Source: Commons Wikimedia.org
 Commons Wikimedia.org

Using social media can be like trying to drive a car from the backseat. I suppose it can be done. But you may not end up where you intended. 

Commercial television networks usually follow a rule to withhold scheduled airline advertising if there has just been a crash involving a commercial carrier. The proviso is in place at the request of the carriers, who have no interest in having their ads appear next to reports of carnage on the ground.

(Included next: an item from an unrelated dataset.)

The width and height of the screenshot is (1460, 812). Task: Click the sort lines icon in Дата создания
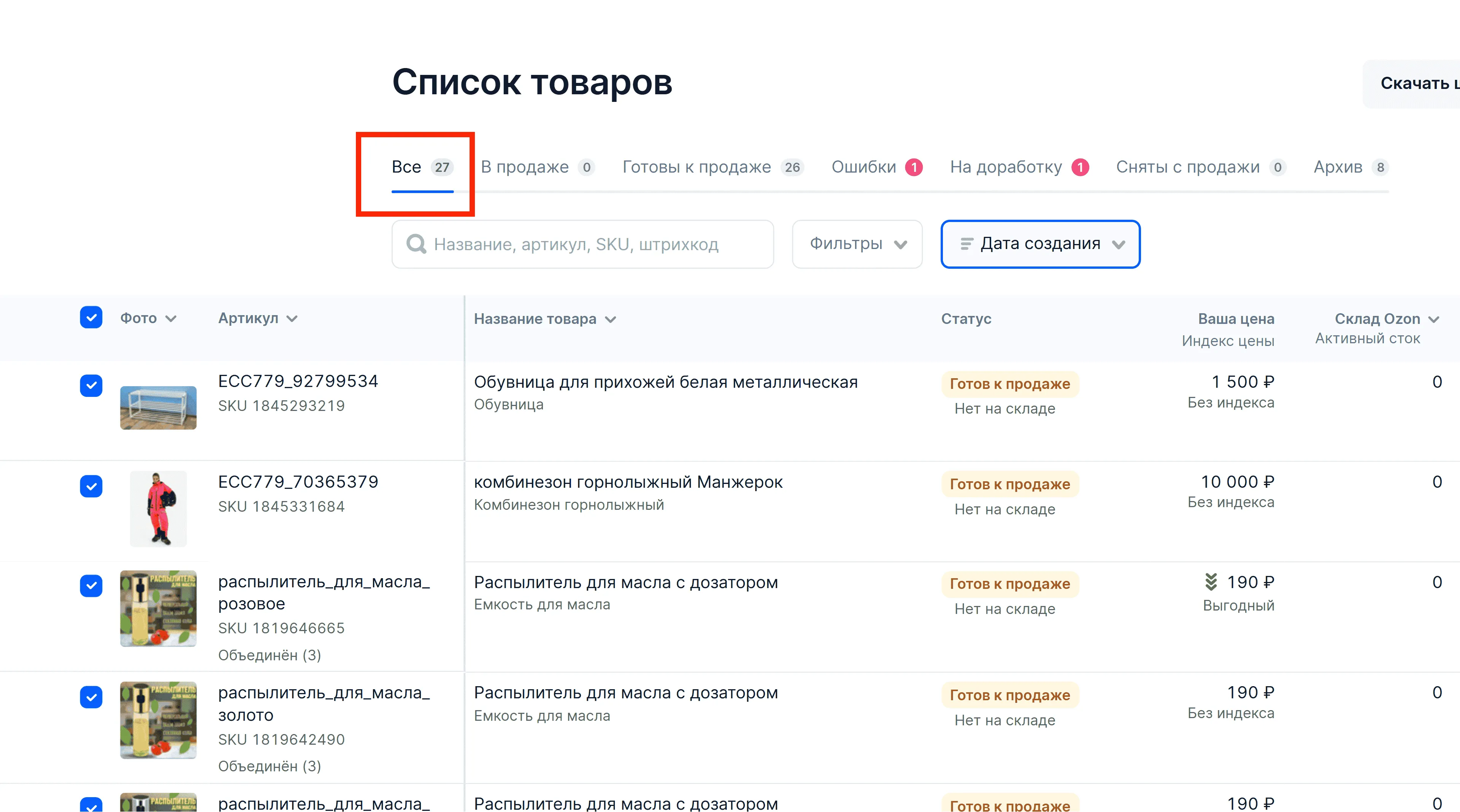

It makes sense that any presenter of material would want to know as much as possible about the rhetorical neighborhood where their material is about to appear. Most of us share the same concerns of the airlines that a message needs an environment that is supportive and more or less congruent with what we have to say.  For example, no one wants to have what we assume is a private conversation with a person who we know to be on a speaker-phone in a room full of people. To send our thoughts without regard for when and how they will be seen is a recipe for trouble.

This kind of situation-specific behavior is a hallmark of our social intelligence, which includes the ability to adjust to the needs of a given social situation. The failure to do so is also source of a lot of comedy, as when someone says the wrong thing in the wrong place. Think of Amy Schumer or Groucho Marx almost anywhere.

It has always been a cornerstone of effective persuasion to “know the audience and the setting.” The logic that goes with “reading the room” is obvious: if our goal is to be an effective supplicant, our words should blend effortlessly within the situational context. For example, politicians know that disaster looms when a private conversation happens to be captured by a live microphone. This kind of event was Mitt Romney’s Waterloo for his 2012, when a private message to contributors about lazy Americans “entitled” to be on the dole was recorded by a server in the hotel meeting room.

It strikes me that the same kind of challenge is present in social media. We send messages. We comment. We post. But the circumstances for the presentation of our thoughts are mostly beyond our control. Comments viewable by the public or even just “friends” are frequently placed within a thread of other reactions aggregated by an unknowable combination of logarithms and sheer coincidence. And the effect—especially in platforms such as Facebook—may not be what we expected. Facebook “notifications” of someone’s updated “status” deliver us to pages of photos and comments posted by others that can leave us uncertain about what is new or different. To a friend who seems to be successfully on the mend from a serious operation it’s easy to offer “Congratulations!” and miss a newer post about unwanted medical complications. More than once I’ve been misled into offering a comment that could appear to others viewing the site as insensitive or simply foolish. Without a lot more time on the page (which is, after all, what any site hopes for) I could not have known what others have said on the same topic, and what triggered a thread that pulled me miles away from making a rhetorical bulls-eye.  In communication terms, this is known as the problem of a “boomerang.”  Comments intended to have a positive effect do just the reverse.

The problem is reflected in the words of marketing experts who have noted that it’s difficult for an advertiser using Twitter to know exactly who among their over 300-million users they are reaching. This is a long way from the ability of marketers to track the web habits of web-based retailers, who can know exactly what a consumer is looking for and when they are motivated enough to “click through.”

The open-ended nature of social media represents a sea-shift away from ability to identify and target a specific audience. The very fluidity of these platforms is partly what makes them exciting.  But there is little doubt that they impair our abilities to fully adapt to a specific set of human targets, with the consequent effect of posts and responses that off-message and even offend. The result is sometimes a catalog of potential slights: ignoring, offending, bewildering and failing to acknowledge the people with whom we wish to connect. There is irony in the fact with increased ease of making connections we have also made it easier to misunderstand what others are saying.  The best advice, therefore, is to always proceed with caution.